=== Texte fourni ===

Les réactions ne se sont pas fait attendre. « Les arguments de la Cour sont ridicules et nous pourrions facilement lui répondre en cinq minutes, mais nous n'allons absolument pas le faire » a rétorqué un membre de la BCE au Financial Times.
La chancelière allemande Angela Merkel a adopté une attitude positive, décrivant cette décision de justice comme « résoluble », selon un rapport de Reuters. L'exigence adressée à la BCE de démontrer que les achats d'actifs sont proportionnés aux possibles effets économiques et fiscaux induits pourrait même renforcer les mécanismes de la zone euro, selon un porte-parole du parti d'Angela Merkel.
Politiquement, la décision du tribunal allemand est gênante parce qu'elle ouvre la porte à d'autres contestations judiciaires nationales visant les interprétations de la CJUE. Par ailleurs, elle peut exiger de la Bundesbank qu'elle rédige une justification. Cependant, il convient de souligner qu'elle constitue aussi une garantie de fonctionnement du système de contrôle démocratique où les institutions sont responsables de leurs actes.

===

#### [Liste des tâches]
1 – Imprimez le passage du texte sur la décision du tribunal allemand qui commence par « Les réactions ne » et se poursuit jusqu'à « parti d'Angela Merkel. ».
2 – D'après le texte sur la décision du tribunal allemand, par quel terme Angela Merkel a-t-elle décrit cette décision de justice selon Reuters ?
3 – Poursuivez la rédaction du texte sur la décision du tribunal allemand à la suite de sa dernière phrase.

=== Données enregistrées ===

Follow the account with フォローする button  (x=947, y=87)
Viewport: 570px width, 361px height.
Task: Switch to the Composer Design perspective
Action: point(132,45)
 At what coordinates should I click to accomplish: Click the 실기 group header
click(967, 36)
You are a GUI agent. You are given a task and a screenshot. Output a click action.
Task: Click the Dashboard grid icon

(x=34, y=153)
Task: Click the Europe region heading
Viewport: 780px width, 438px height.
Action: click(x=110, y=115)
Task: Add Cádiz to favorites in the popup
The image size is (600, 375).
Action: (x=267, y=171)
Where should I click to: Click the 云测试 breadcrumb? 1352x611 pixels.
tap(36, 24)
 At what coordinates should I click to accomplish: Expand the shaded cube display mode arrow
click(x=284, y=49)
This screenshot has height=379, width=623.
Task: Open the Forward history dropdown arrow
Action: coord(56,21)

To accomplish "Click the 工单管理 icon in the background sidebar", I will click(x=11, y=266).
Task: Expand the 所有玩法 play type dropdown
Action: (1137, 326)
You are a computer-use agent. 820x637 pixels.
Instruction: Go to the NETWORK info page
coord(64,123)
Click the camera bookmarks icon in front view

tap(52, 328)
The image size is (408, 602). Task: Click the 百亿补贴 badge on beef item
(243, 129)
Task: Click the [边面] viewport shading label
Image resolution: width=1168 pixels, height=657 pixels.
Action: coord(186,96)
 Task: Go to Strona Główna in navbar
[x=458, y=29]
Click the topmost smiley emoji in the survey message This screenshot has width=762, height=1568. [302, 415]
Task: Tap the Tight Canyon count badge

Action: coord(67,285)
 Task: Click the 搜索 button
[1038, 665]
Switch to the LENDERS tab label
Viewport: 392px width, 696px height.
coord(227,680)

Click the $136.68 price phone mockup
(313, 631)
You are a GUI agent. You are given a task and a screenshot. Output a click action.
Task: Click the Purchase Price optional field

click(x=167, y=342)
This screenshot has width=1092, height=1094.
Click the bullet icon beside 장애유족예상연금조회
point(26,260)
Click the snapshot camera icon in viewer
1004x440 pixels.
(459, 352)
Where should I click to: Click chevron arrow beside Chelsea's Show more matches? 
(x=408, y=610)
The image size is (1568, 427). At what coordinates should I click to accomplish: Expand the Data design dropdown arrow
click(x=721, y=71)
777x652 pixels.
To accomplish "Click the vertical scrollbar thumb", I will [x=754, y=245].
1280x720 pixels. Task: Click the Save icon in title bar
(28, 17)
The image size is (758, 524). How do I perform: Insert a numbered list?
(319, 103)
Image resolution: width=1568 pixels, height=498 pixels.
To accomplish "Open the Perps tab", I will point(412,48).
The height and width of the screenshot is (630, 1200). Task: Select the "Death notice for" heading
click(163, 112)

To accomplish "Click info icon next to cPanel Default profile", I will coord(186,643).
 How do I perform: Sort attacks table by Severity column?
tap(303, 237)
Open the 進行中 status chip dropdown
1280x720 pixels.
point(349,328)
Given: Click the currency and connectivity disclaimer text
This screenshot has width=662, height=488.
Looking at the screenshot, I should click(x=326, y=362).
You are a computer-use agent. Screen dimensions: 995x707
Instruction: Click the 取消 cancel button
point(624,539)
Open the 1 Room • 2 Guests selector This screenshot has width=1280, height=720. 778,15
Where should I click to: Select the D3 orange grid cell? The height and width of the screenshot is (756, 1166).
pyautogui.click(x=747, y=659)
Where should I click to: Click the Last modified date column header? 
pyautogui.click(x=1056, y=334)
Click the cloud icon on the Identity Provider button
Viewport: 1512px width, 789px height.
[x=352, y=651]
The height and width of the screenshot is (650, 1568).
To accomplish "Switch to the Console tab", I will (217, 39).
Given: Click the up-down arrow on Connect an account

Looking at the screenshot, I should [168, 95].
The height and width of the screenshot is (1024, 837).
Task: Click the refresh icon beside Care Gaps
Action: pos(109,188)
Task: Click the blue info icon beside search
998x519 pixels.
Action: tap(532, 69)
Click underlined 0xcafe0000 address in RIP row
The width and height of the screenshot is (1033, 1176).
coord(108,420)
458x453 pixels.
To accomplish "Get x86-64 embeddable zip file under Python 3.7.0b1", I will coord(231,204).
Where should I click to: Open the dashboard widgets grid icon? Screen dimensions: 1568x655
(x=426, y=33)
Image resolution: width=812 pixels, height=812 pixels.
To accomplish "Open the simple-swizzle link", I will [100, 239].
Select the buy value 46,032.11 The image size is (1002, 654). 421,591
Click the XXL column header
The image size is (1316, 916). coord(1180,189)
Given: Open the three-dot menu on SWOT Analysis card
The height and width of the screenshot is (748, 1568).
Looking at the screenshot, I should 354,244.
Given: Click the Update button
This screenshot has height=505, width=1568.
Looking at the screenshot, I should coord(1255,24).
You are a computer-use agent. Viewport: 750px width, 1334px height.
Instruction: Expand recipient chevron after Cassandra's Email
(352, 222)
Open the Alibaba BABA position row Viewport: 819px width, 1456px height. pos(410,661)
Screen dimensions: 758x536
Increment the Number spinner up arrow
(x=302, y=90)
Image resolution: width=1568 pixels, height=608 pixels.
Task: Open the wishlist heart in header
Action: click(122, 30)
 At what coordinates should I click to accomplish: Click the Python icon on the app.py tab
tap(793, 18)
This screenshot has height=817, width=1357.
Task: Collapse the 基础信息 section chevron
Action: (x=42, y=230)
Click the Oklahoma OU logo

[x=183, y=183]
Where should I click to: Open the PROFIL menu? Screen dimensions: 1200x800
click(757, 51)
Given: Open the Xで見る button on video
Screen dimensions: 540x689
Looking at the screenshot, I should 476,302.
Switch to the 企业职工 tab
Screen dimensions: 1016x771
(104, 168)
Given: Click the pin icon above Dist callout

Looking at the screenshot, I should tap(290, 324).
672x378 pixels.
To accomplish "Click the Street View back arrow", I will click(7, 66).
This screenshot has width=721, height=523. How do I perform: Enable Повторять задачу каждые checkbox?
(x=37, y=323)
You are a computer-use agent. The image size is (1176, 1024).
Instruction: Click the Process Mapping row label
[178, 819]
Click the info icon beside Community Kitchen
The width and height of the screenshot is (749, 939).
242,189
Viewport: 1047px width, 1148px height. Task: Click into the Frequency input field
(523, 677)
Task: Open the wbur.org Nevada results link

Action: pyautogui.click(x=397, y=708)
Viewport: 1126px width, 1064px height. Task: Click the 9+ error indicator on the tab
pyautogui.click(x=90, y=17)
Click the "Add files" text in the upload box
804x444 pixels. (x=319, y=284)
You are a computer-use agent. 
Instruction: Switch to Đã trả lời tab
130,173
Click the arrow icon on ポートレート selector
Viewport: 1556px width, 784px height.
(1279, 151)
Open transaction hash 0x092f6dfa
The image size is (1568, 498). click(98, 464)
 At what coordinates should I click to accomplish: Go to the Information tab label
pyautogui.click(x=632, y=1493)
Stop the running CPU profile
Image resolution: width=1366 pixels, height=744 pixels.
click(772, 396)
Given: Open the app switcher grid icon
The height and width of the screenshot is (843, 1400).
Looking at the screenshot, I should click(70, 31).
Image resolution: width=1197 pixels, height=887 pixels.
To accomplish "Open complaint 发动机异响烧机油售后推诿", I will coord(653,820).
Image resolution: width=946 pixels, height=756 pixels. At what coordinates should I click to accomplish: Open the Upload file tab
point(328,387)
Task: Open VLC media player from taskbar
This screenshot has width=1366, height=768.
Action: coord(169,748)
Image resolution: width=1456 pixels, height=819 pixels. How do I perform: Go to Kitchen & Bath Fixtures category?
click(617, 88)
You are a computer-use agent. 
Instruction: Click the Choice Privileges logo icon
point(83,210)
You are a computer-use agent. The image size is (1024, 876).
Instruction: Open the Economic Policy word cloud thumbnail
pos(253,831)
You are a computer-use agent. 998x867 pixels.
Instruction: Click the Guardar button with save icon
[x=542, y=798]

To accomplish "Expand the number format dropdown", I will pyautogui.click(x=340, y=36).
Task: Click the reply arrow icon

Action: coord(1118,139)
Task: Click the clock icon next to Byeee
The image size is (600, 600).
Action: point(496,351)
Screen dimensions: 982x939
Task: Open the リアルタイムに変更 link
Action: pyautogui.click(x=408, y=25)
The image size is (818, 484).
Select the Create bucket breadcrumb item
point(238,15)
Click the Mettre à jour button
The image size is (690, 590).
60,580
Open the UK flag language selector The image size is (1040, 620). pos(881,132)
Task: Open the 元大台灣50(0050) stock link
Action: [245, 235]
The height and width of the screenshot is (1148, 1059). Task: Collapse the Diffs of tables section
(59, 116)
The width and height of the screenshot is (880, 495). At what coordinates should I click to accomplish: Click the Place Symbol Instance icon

===

#### [Réponses aux tâches]
1 –
Les réactions ne se sont pas fait attendre. « Les arguments de la Cour sont ridicules et nous pourrions facilement lui répondre en cinq minutes, mais nous n'allons absolument pas le faire » a rétorqué un membre de la BCE au Financial Times.
La chancelière allemande Angela Merkel a adopté une attitude positive, décrivant cette décision de justice comme « résoluble », selon un rapport de Reuters. L'exigence adressée à la BCE de démontrer que les achats d'actifs sont proportionnés aux possibles effets économiques et fiscaux induits pourrait même renforcer les mécanismes de la zone euro, selon un porte-parole du parti d'Angela Merkel.

2 – Elle l'a décrite comme « résoluble ».

3 –
Pour les citoyens européens, la question centrale est de savoir s'ils préfèrent avancer à tâtons, en réponse à des choix imparfaits et en réajustant la direction prise, ou plier le joug devant un pouvoir central qui n'a pas de comptes à rendre, comme en Chine, ou encore aller leur chemin seuls, dans le style Brexit.
Le tribunal allemand lui-même reconnaît la nature confuse de l'UE et des obligations de ses membres. Les membres de l'UE restent les « maîtres des traités » et « l'UE n'a pas évolué vers un État fédéral », a-t-il écrit. De même, « certaines tensions sont ainsi inhérentes à la construction européenne. » Une loi qui évolue à coup d'essais et de précédents s'apparente peut-être davantage à une approche anglo-saxonne, à laquelle la plupart des membres de l'UE ne sont pas habitués.
Les banques centrales du monde entier ayant saisi leur chéquier afin d'éviter l'effondrement de leurs économies, l'argumentaire voulant que la BCE s'abstienne d'en faire de même et que sa riposte à la crise de Covid-19, un choc aux dimensions historiques, soit injustifiée ou disproportionnée, serait difficilement recevable.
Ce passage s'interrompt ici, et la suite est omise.